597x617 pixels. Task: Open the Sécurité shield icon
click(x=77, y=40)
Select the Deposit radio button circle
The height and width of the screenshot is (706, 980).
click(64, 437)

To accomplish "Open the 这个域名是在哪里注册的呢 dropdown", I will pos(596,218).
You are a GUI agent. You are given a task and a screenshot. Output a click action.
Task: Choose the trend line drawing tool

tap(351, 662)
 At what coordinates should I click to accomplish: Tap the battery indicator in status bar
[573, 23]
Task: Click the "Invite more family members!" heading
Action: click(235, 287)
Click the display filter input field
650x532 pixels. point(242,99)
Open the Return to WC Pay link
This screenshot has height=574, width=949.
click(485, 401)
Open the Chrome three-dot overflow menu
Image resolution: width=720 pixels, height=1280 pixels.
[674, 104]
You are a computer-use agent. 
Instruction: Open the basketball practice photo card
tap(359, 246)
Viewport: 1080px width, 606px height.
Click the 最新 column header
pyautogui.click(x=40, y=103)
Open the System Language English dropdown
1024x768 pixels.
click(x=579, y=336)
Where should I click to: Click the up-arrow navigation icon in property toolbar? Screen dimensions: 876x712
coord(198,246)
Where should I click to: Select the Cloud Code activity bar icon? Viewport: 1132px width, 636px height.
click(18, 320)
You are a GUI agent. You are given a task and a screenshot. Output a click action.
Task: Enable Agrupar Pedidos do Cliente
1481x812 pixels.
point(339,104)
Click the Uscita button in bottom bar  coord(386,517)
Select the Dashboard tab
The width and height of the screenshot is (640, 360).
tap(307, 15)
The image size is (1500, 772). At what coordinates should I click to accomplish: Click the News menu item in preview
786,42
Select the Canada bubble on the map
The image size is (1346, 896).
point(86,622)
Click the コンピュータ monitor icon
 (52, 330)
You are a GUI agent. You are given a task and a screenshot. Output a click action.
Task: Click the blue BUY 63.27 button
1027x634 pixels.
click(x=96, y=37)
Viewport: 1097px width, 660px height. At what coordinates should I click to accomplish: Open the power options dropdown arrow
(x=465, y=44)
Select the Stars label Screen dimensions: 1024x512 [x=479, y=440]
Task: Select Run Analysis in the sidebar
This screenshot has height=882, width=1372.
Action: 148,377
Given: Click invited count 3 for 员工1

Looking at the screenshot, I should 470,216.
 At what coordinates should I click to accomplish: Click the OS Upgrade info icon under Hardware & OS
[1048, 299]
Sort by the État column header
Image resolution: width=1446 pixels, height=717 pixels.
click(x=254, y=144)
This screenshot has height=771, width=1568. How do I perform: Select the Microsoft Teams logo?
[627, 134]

TASK PROMPT
In the answer, restate word for word each line from the one with "This screenshot has height=771, width=1568." through the end of the material above.

ANSWER TO THE PROBLEM
This screenshot has height=771, width=1568. How do I perform: Select the Microsoft Teams logo?
[627, 134]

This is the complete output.